> **WHAT YOU ARE ASKED TO DO**: Reproduce the items below verbatim, starting at the line that contains "Identify the location of active-errors-count: 2." and running through the end of the items. Omit the pictures from your copy.

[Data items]
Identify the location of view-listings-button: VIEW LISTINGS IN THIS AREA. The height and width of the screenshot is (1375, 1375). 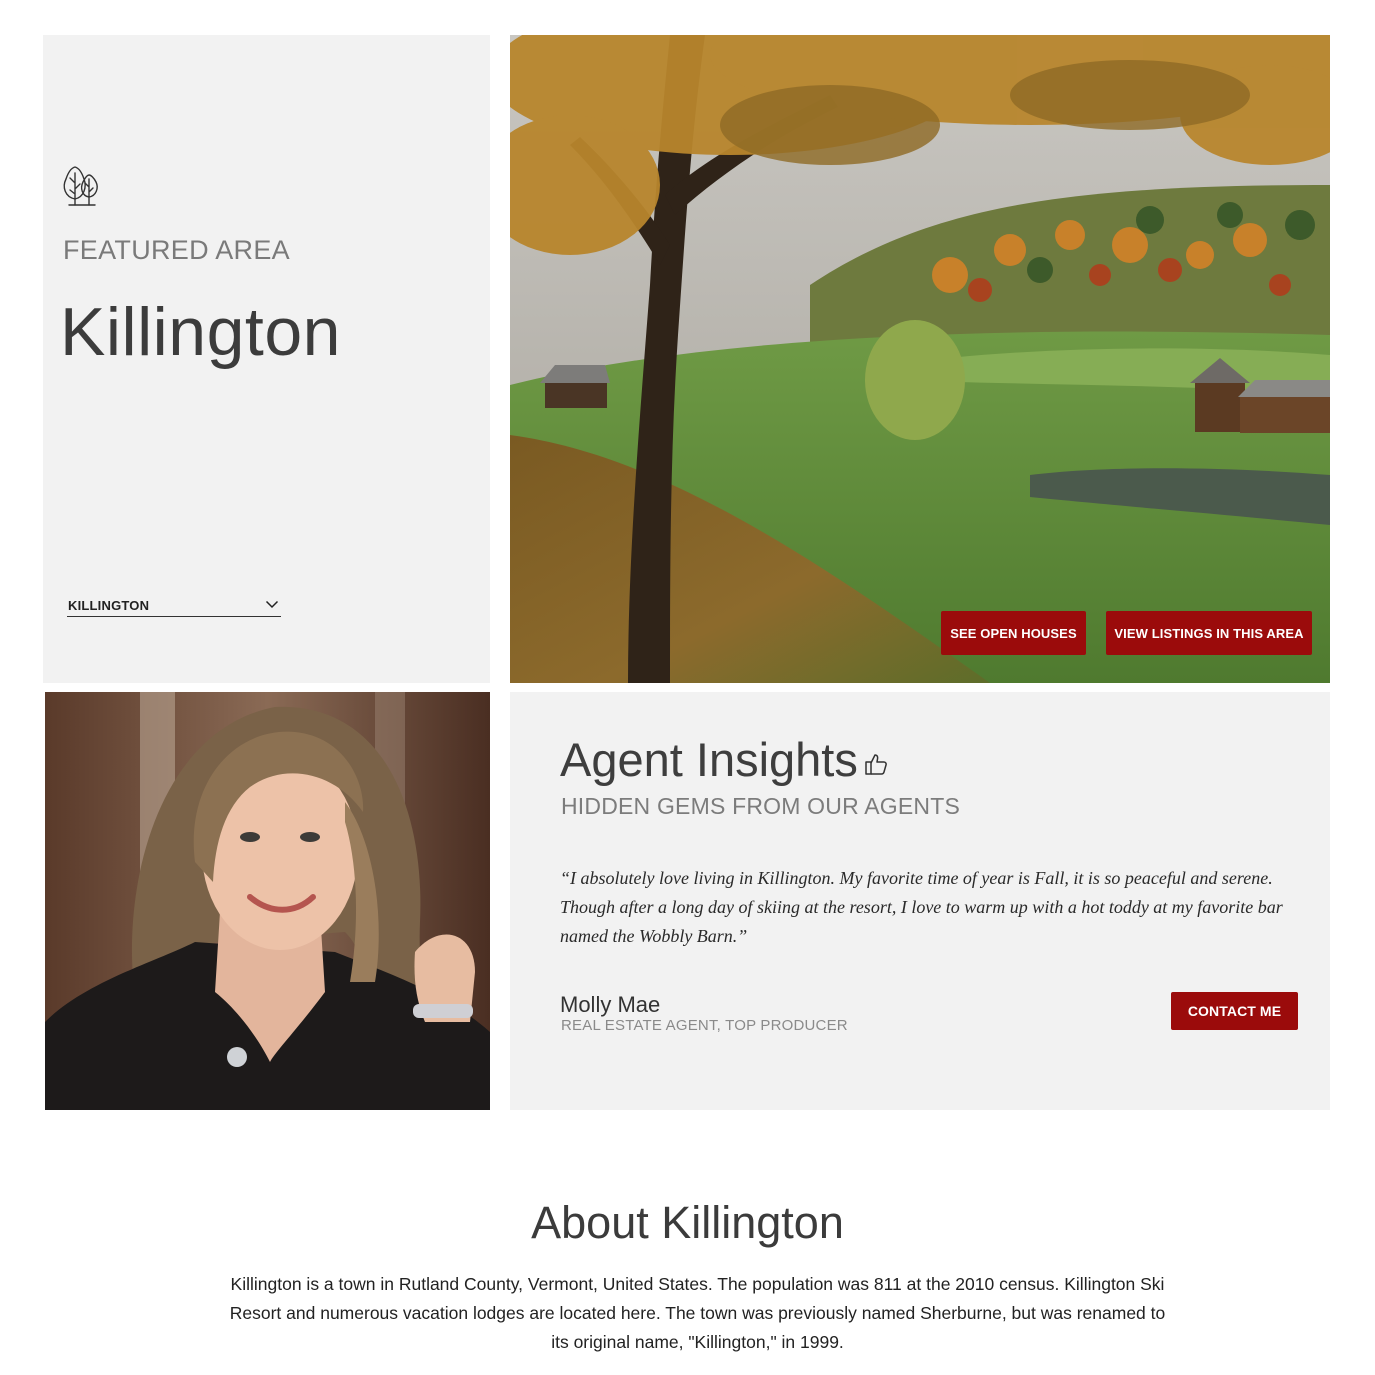
(1209, 633).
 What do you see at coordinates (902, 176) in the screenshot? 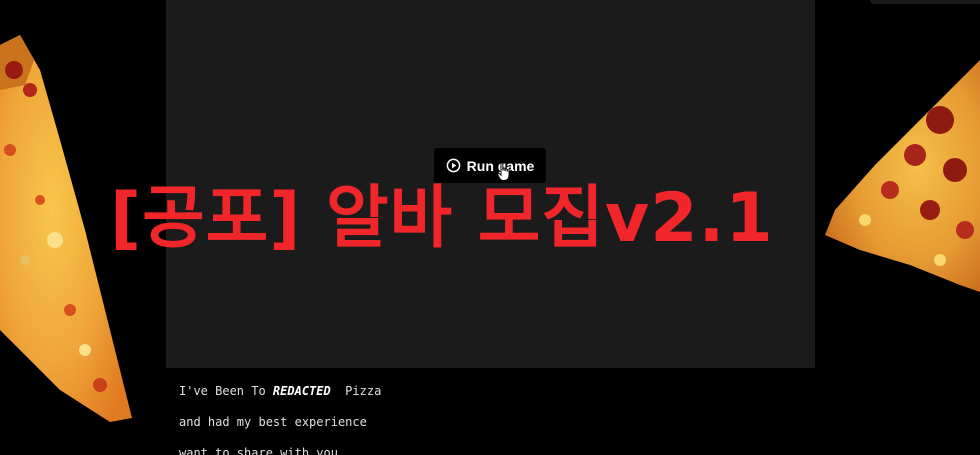
I see `pizza-slice-right-image` at bounding box center [902, 176].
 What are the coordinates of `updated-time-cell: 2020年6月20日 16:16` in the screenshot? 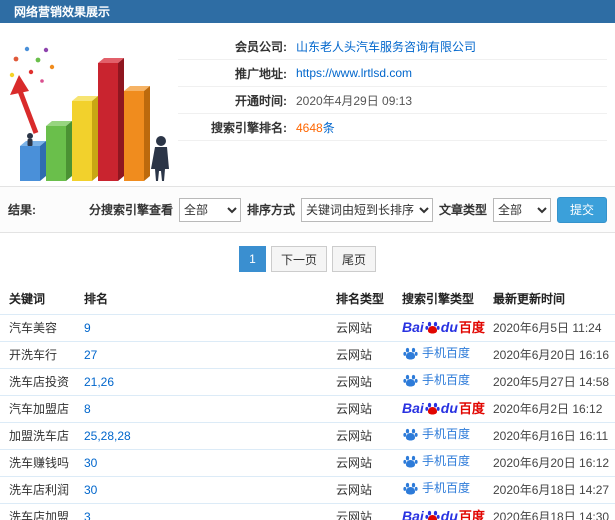 It's located at (554, 355).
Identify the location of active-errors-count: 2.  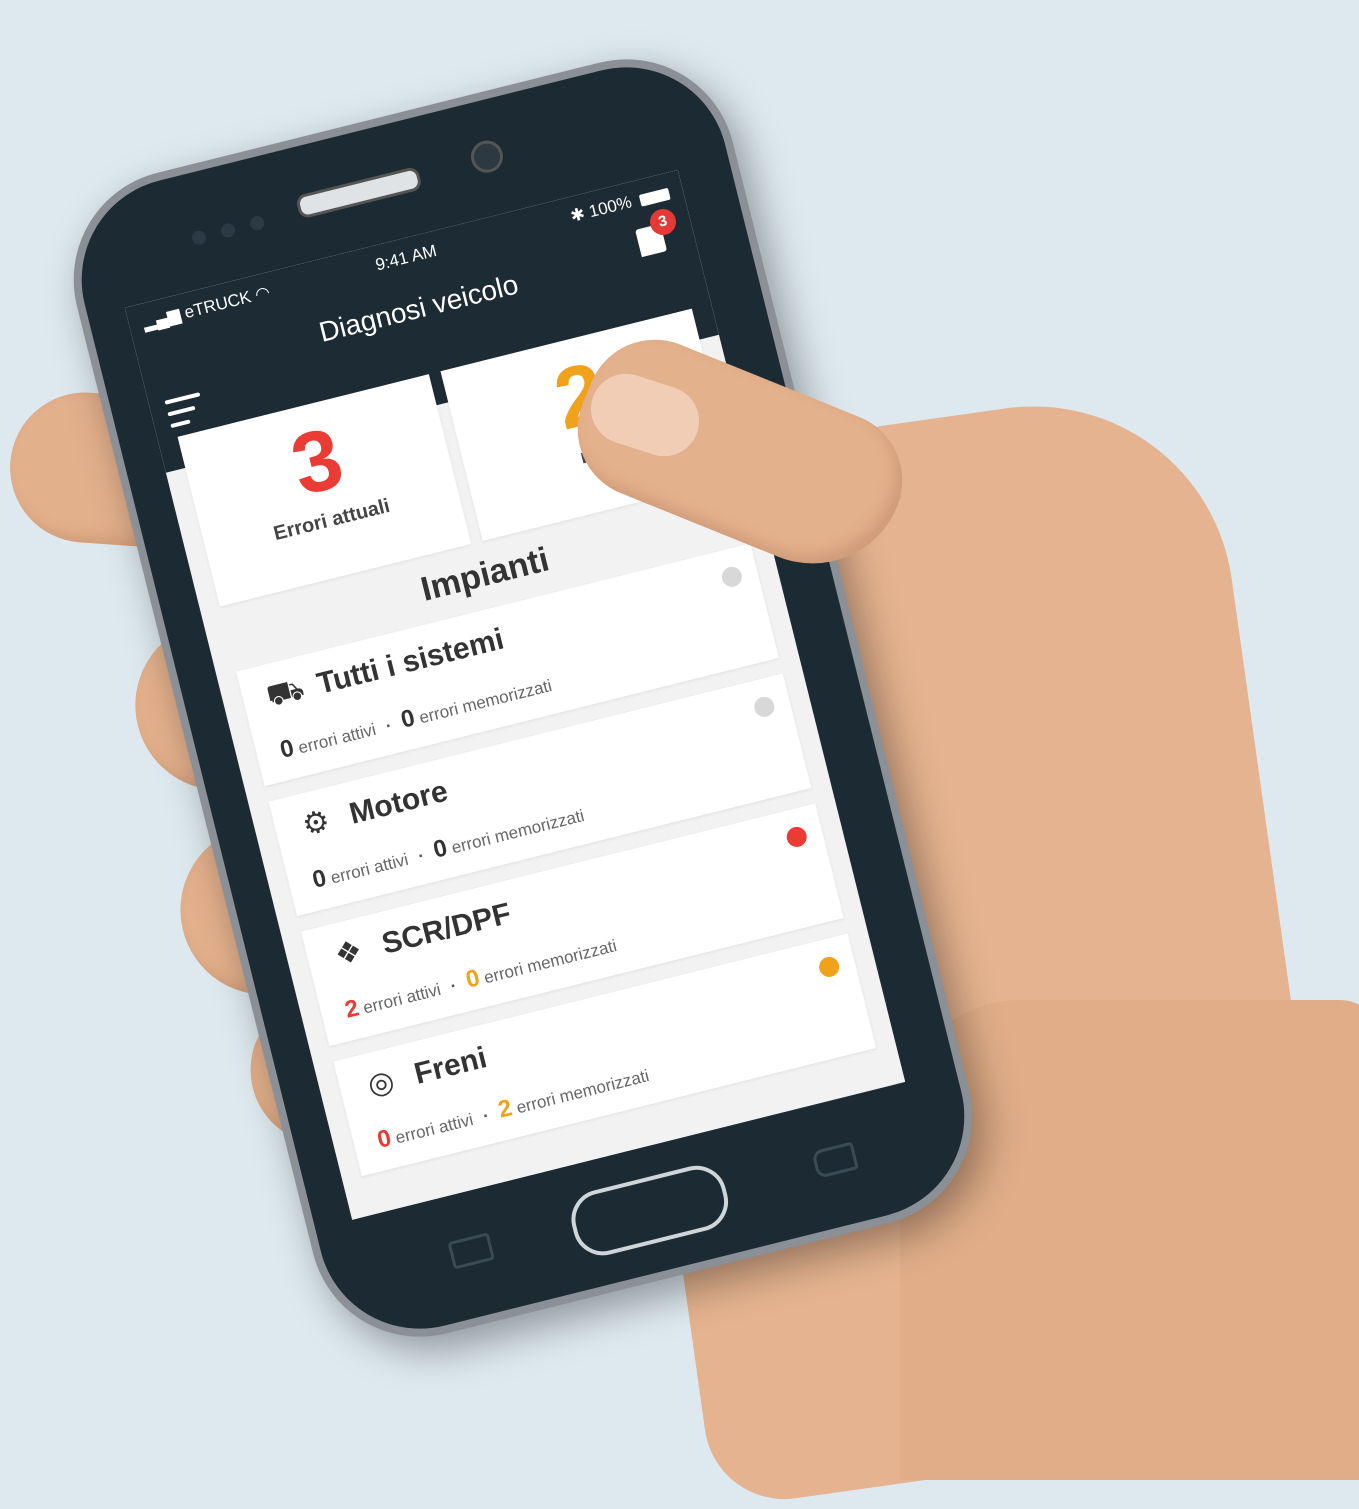
(352, 1009).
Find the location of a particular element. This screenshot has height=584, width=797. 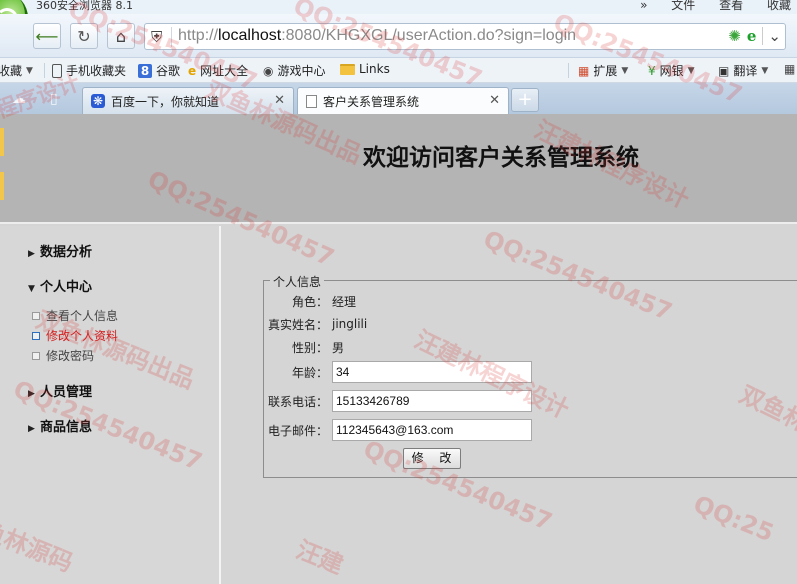

phone-input is located at coordinates (432, 401).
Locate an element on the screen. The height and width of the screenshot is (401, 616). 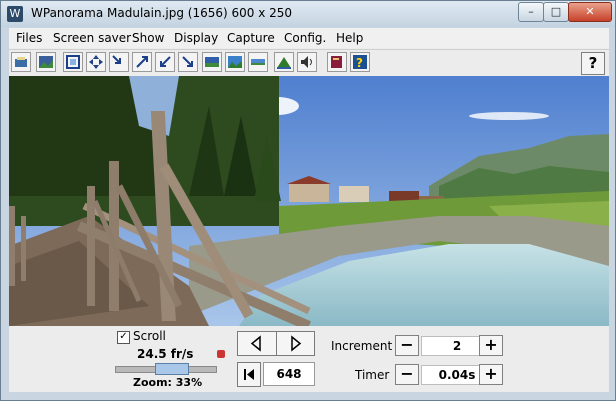
rewind-button is located at coordinates (249, 374).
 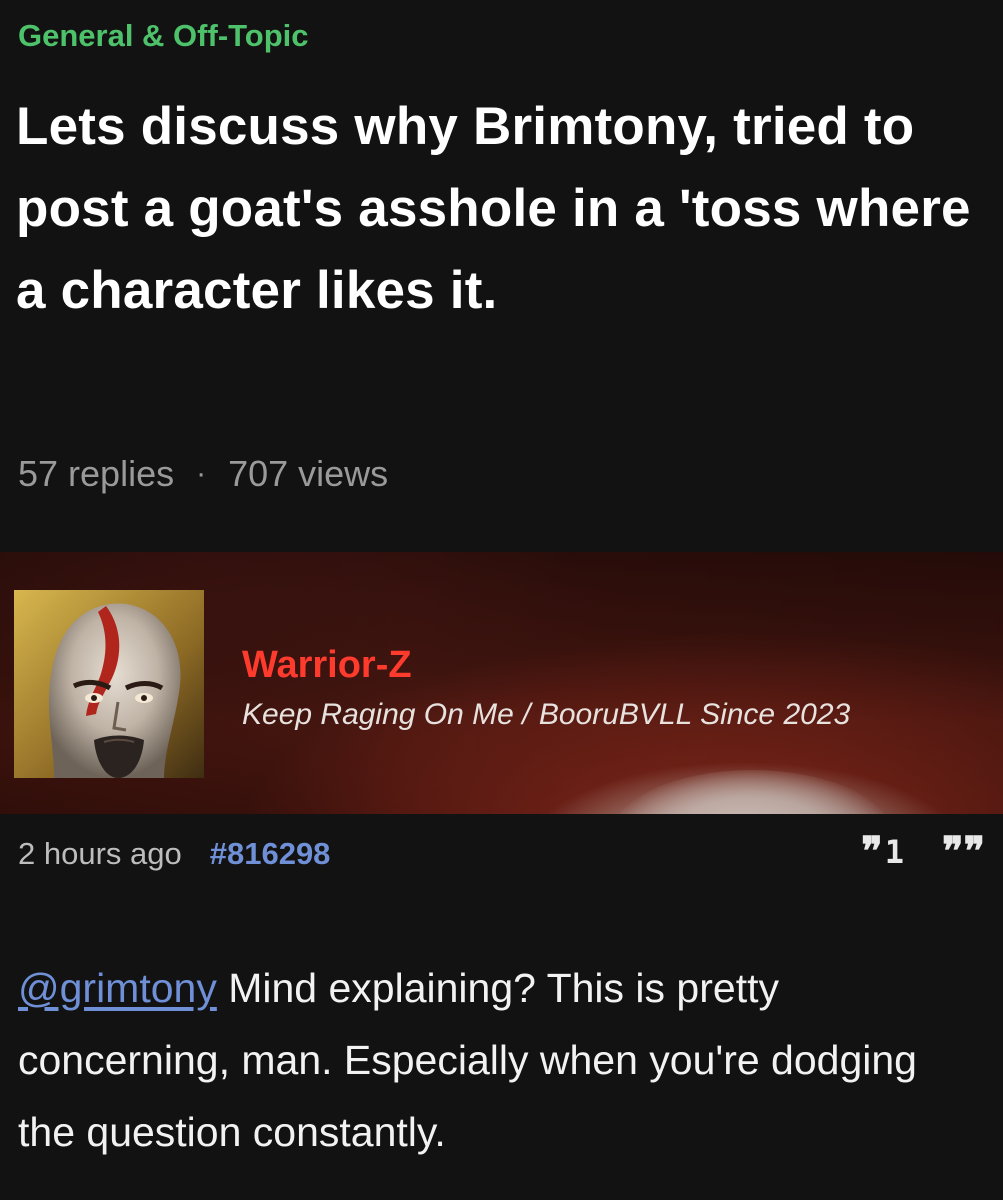 What do you see at coordinates (96, 474) in the screenshot?
I see `reply-count-stat: 57 replies` at bounding box center [96, 474].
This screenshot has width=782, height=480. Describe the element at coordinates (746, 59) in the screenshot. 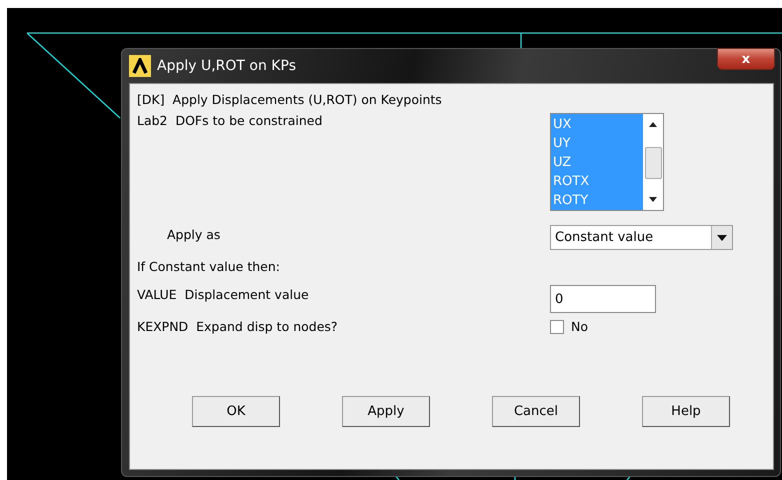

I see `close-button: x` at that location.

> **YOUR SOLUTION**:
Identify the location of active-errors-count: 2.  
(352, 1009).
Find the location of a particular element. This screenshot has height=584, width=797. 

phone-input is located at coordinates (432, 401).
Locate an element on the screen. The height and width of the screenshot is (401, 616). 
rewind-button is located at coordinates (249, 374).
  What do you see at coordinates (96, 474) in the screenshot?
I see `reply-count-stat: 57 replies` at bounding box center [96, 474].
This screenshot has width=782, height=480. Describe the element at coordinates (746, 59) in the screenshot. 

I see `close-button: x` at that location.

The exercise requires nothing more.